On Sunday morning, the news shows were completely focused on the Russia scandal and purported surveillance, after President Donald Trump spent his Saturday sunrise tweeting about alleged wiretaps he claims former President Obama ordered on his Trump Tower campaign lines last year.
Also on Sunday, White House press secretary Sean Spicer issued a statement announcing the president's request for a congressional investigation of the supposed wiretapping.
Reports concerning potentially politically motivated investigations immediately ahead of the 2016 election are very troubling. President Donald J. Trump is requesting that as part of their investigation into Russian activity, the congressional intelligence committees exercise their oversight authority to determine whether executive branch investigative powers were abused in 2016.
Dan Balz spoke with Martha Raddatz on ABC's "This Week With George Stephanopoulos," suggesting that there will be a heightened push by Democrats to clarify what's really happening with Russia.
On NBC's "Meet the Press," Sens.
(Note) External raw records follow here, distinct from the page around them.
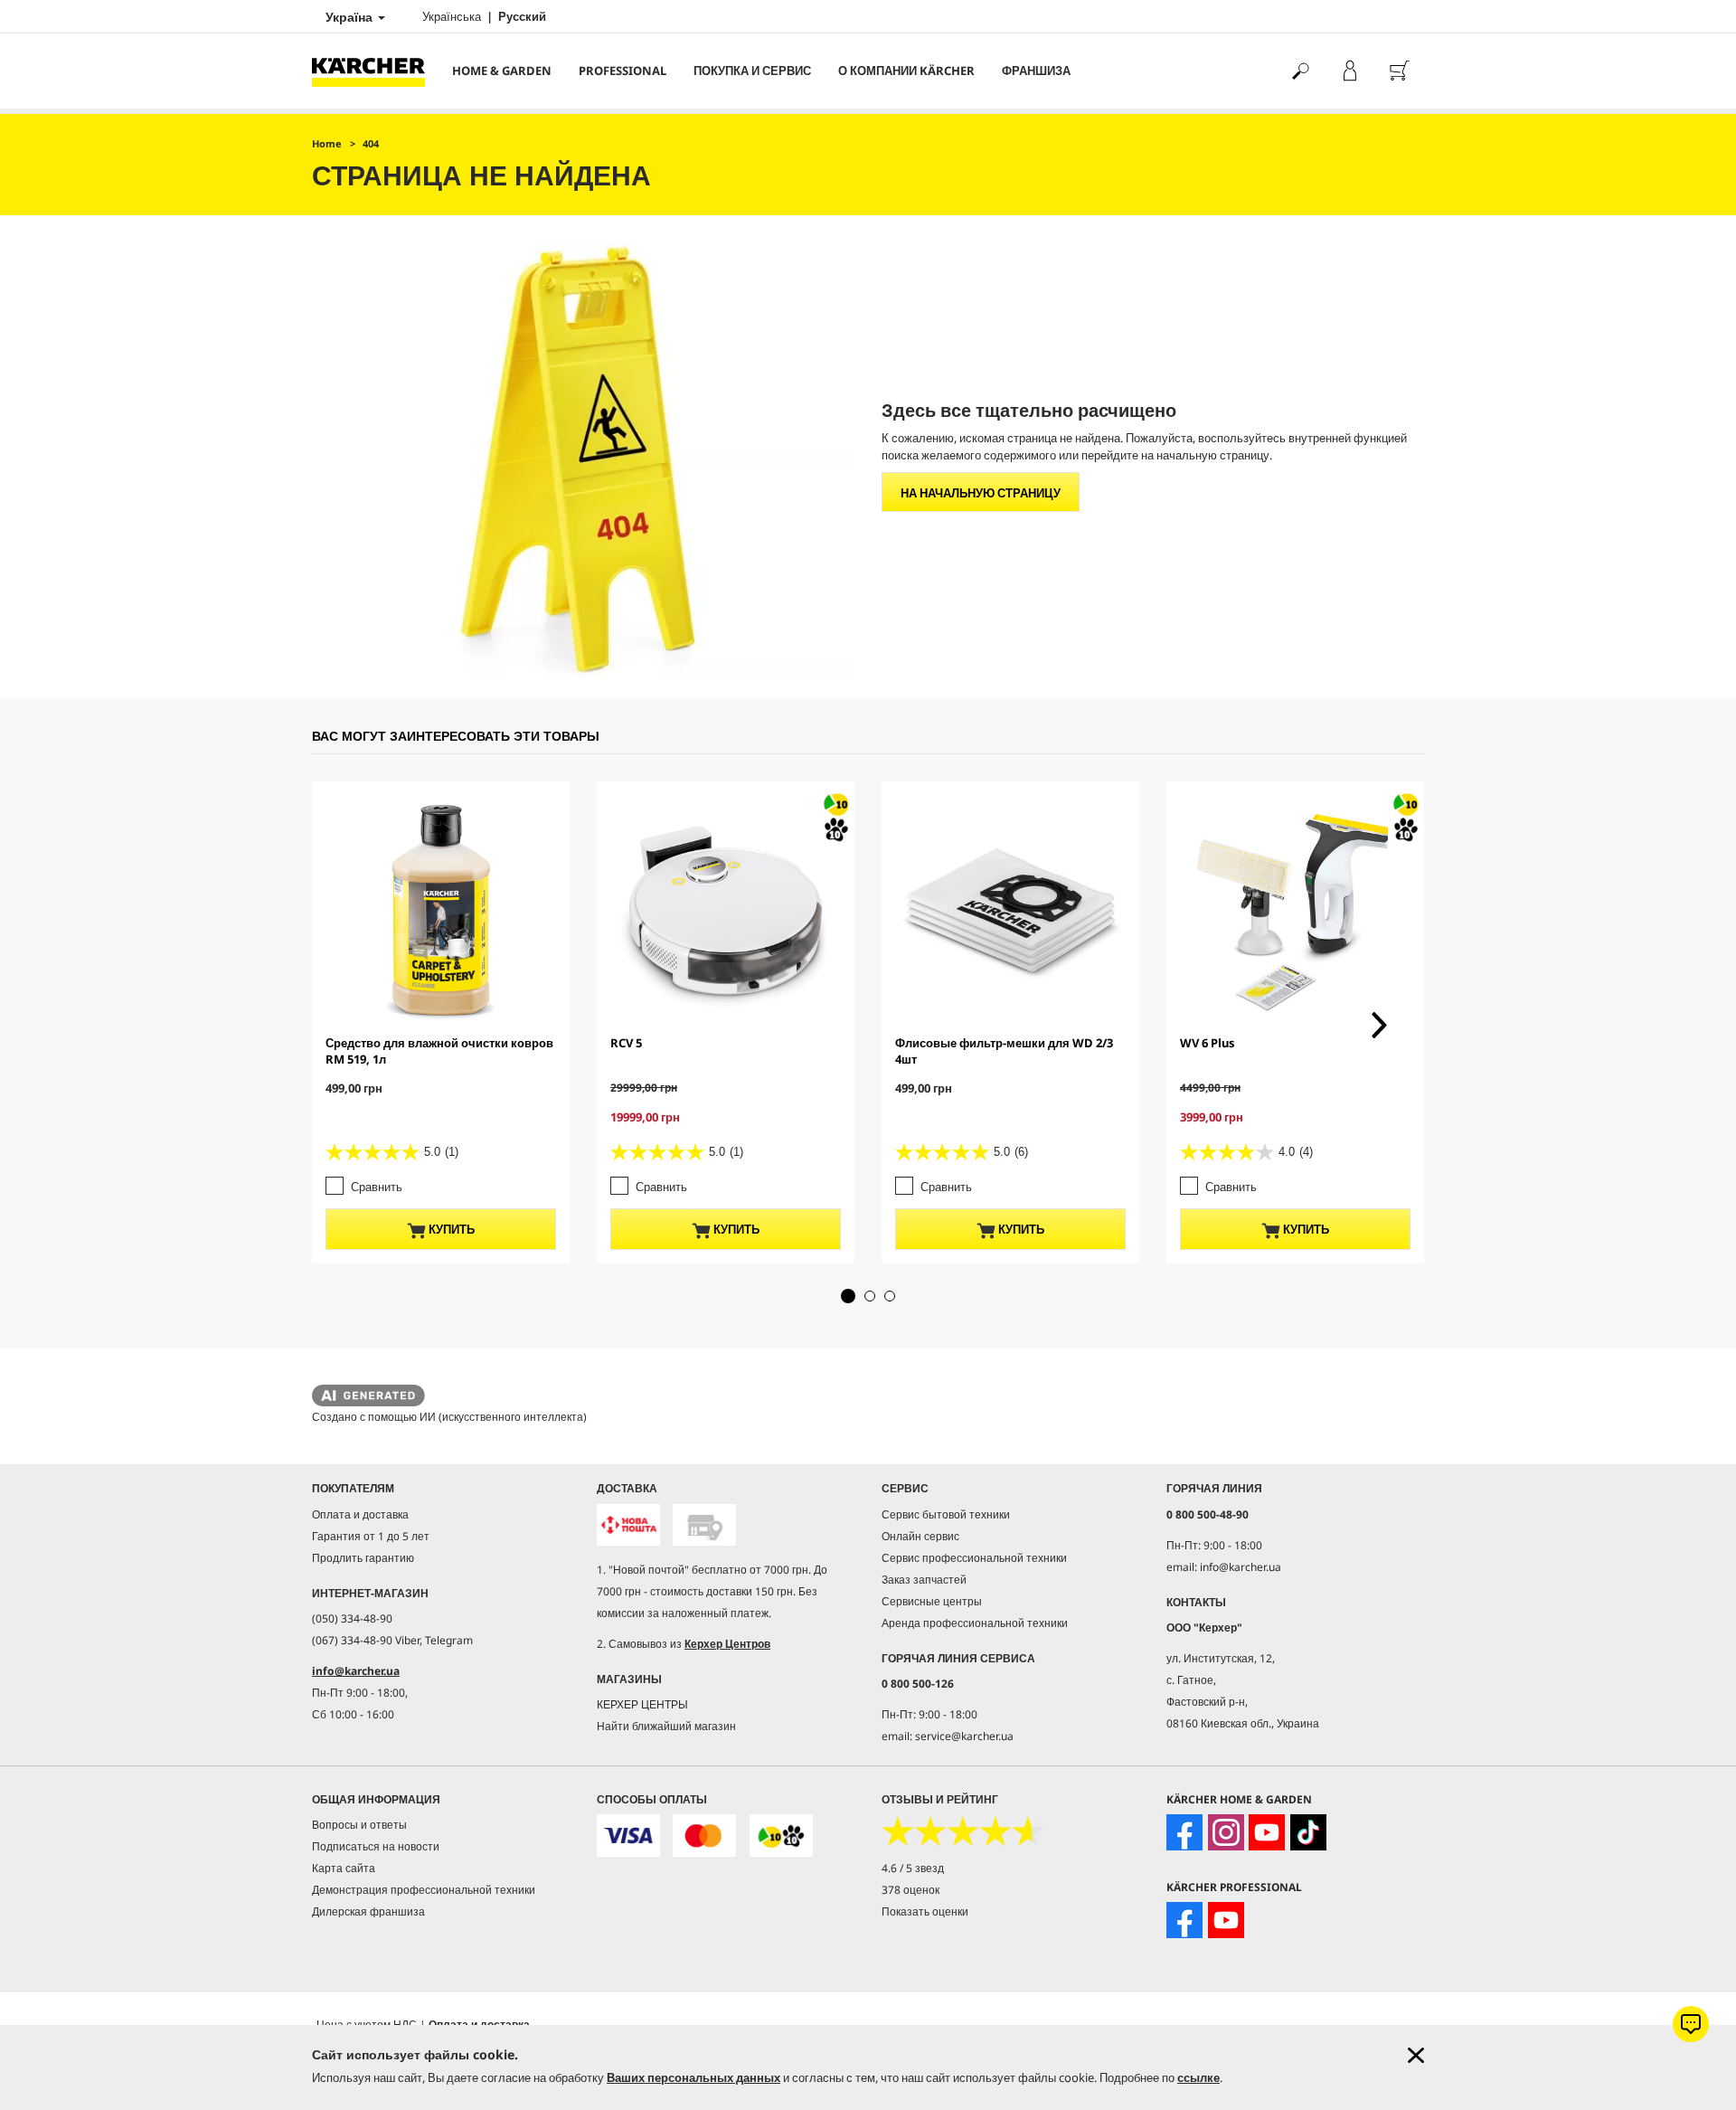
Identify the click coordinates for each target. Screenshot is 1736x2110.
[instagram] (1226, 1832)
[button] (848, 1296)
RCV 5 (626, 1043)
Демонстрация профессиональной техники (423, 1889)
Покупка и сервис (752, 70)
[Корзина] (1399, 71)
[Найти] (1300, 71)
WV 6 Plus (1207, 1043)
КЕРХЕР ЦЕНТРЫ (642, 1704)
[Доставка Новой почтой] (628, 1525)
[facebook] (1184, 1832)
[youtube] (1267, 1832)
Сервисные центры (932, 1601)
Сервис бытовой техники (946, 1514)
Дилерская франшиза (368, 1911)
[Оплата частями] (781, 1835)
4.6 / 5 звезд (913, 1868)
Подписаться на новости (375, 1846)
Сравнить (376, 1186)
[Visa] (628, 1835)
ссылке (1198, 2077)
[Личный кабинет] (1349, 71)
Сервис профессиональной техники (974, 1558)
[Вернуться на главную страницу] (375, 71)
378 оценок (910, 1889)
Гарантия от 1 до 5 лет (370, 1536)
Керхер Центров (727, 1643)
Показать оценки (925, 1911)
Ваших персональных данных (693, 2077)
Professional (622, 70)
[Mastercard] (704, 1835)
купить (450, 1229)
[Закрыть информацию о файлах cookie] (1416, 2055)
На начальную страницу (981, 493)
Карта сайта (343, 1868)
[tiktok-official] (1308, 1832)
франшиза (1036, 70)
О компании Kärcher (906, 70)
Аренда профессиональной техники (975, 1623)
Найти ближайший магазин (666, 1726)
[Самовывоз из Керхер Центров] (704, 1525)
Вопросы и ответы (359, 1824)
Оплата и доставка (360, 1514)
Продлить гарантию (363, 1558)
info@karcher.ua (356, 1671)
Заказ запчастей (924, 1579)
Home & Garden (502, 70)
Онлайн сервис (920, 1536)
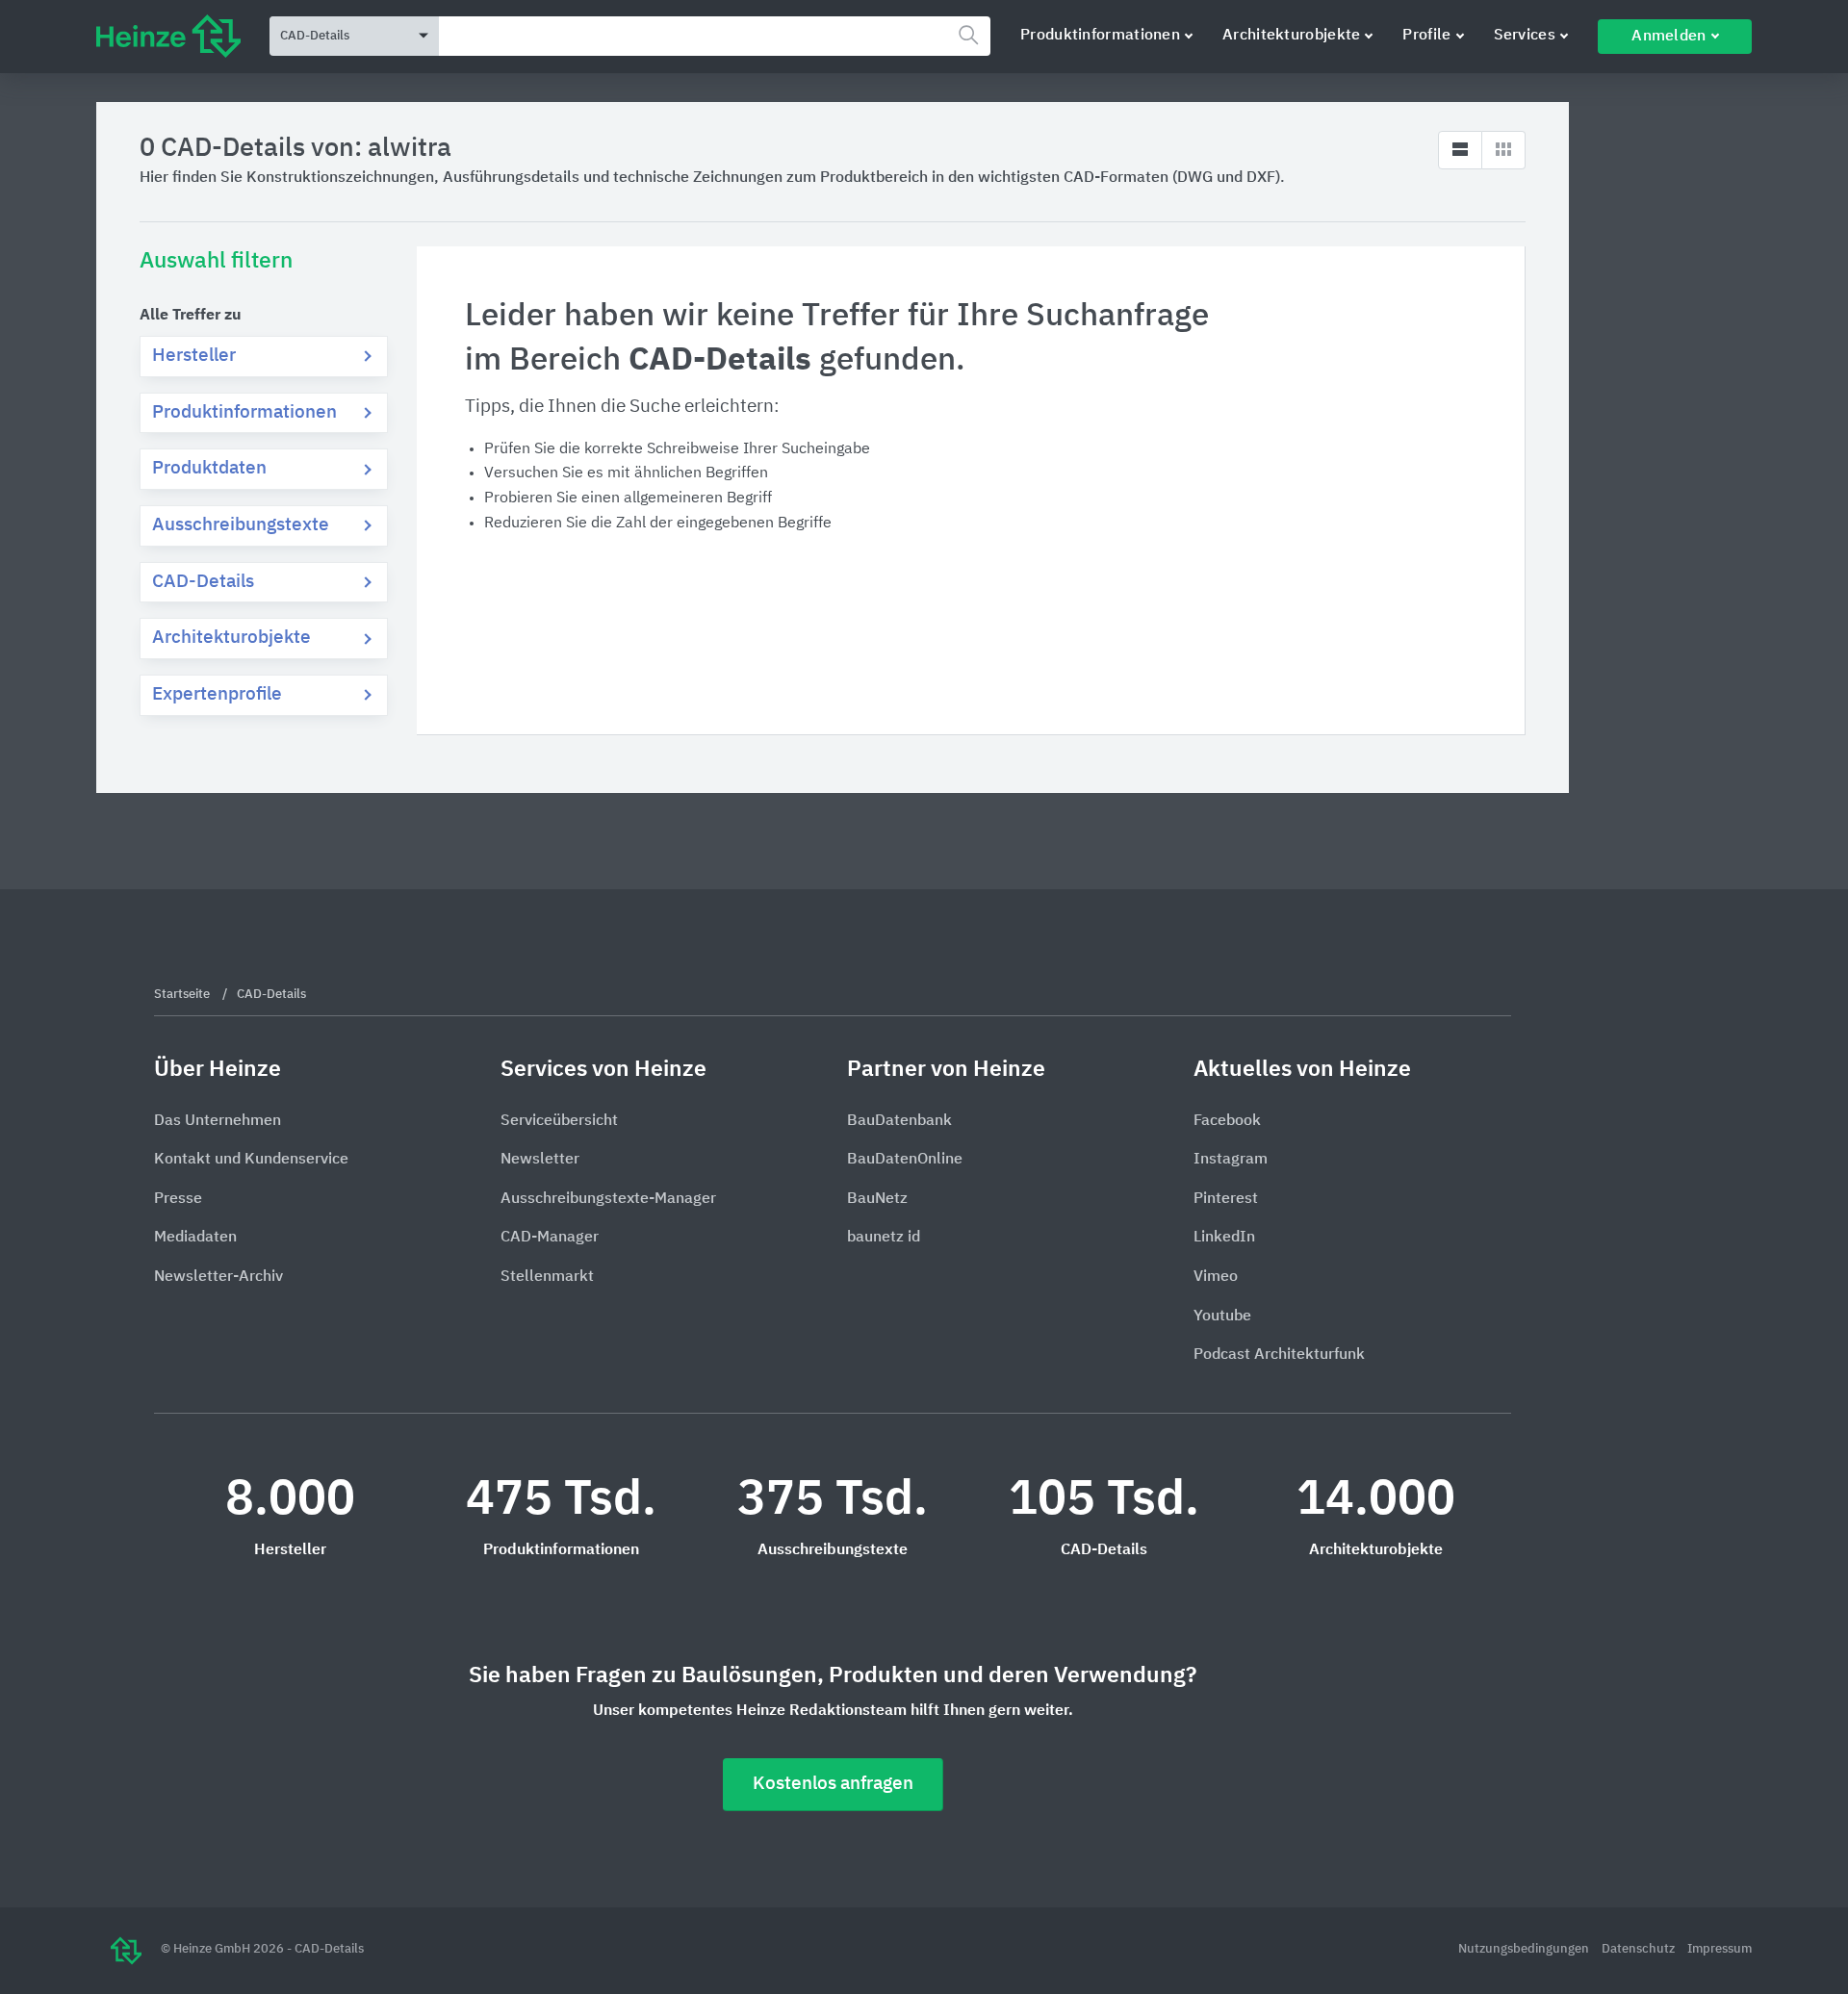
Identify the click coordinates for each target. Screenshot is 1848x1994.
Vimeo (1216, 1277)
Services (1524, 35)
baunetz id (883, 1237)
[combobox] (714, 36)
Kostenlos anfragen (833, 1784)
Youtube (1222, 1316)
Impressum (1719, 1949)
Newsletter (539, 1159)
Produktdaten (209, 468)
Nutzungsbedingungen (1525, 1949)
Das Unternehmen (217, 1121)
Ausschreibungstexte (240, 525)
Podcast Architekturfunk (1279, 1355)
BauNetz (877, 1199)
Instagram (1231, 1159)
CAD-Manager (549, 1237)
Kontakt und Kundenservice (251, 1159)
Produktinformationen (1100, 35)
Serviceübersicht (559, 1121)
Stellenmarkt (547, 1277)
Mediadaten (195, 1237)
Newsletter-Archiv (218, 1277)
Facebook (1227, 1121)
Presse (178, 1199)
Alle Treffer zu (191, 315)
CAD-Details (203, 582)
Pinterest (1226, 1199)
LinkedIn (1224, 1237)
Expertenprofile (217, 694)
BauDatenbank (899, 1121)
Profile (1426, 35)
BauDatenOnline (904, 1159)
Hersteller (194, 355)
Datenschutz (1640, 1949)
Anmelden (1668, 36)
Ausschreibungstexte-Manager (608, 1199)
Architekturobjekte (1291, 35)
Chuck Schumer, D-N.Y., and Marco Rubio, R-Fla., joined former director of national intelligence James Clapper and Democratic pollster Cornell Belcher to discuss the Russian Connection. James Clapper, who spearheaded the Obama administration's report Russian interference with the election, said he had no information about any Foreign Intelligence Surveillance Court order for a wiretap under the Obama administration.
Speaking about Trump's Twitter allegations, Clapper said, "I can't speak officially anymore, but I will say that for the part of the national security apparatus I saw as DNI, there was no such wiretap activity mounted against the president-elect or his campaign." When asked by host Chuck Todd if there was a FISA court order at Trump Tower, Clapper said, "I can deny it."
When asked by Todd whether there was any way to prove there were improper contacts between Trump campaign and Russian officials, Clapper said that to his knowledge there was no evidence to support this. "At what point should the American public start to wonder if this is all just smoke?" wondered Todd.
"I don't know," said Clapper. I do think it is in everyone's interest -- the current president, the Democrats' interest, the Republicans' interest, and the country's interest -- to get to the bottom of all this, because it's such a distraction. Certainly the Russians have to be chortling about the success of their efforts to sow dissension."
Asked why he had protected the now-infamous "dossier" of unproven allegations against Trump put together by former British intelligence operative Christopher Steele, Clapper said he felt the need to brief President about it, whether or not the information was true: "Without respect to the contents of the dossier . . . we felt the important thing was to warn the president that this thing was out there." Clapper said that there was often reported information he had to share with the White House that could not be proven, but had potential national security implications.
In a sign that leading Republicans are keeping their distance from Trump's latest unfounded allegations, Rubio promised that the Senate Intelligence Committee would hold a full inquiry into ties between the president's campaign and Russian intelligence. "I've told everybody, 'I'm not going to be a part of a witch hunt. But I'm also not going to be a part of a cover-up," said the Florida senator. "I want us to put the facts out there, wherever those facts lead us."
New York Times columnist Thomas L. Friedman, also on "Meet the Press," was unequivocal in his criticism of the president's Saturday morning actions. Trump had tweeted out "more damning actions than any other president one after another," Friedman said, "then tweeting about Arnold Schwarzenegger. That is not non-presidential behavior -- that is not adult behavior. That is juvenile behavior. And the fact that we have a president who engages in that is deeply disturbing."
CNN's Jake Tapper hosted House Minority Leader Nancy Pelosi on "State of the Union," where the leading Democrat called Trump the "deflector-in-chief" and suggested he will do "anything to change the subject." Saying she believes Trump's allegations to be a "smear" campaign against the Obama administration, Pelosi added that Trump is using "authoritarian" tactics to get the press to write about unproven and "ridiculous" claims.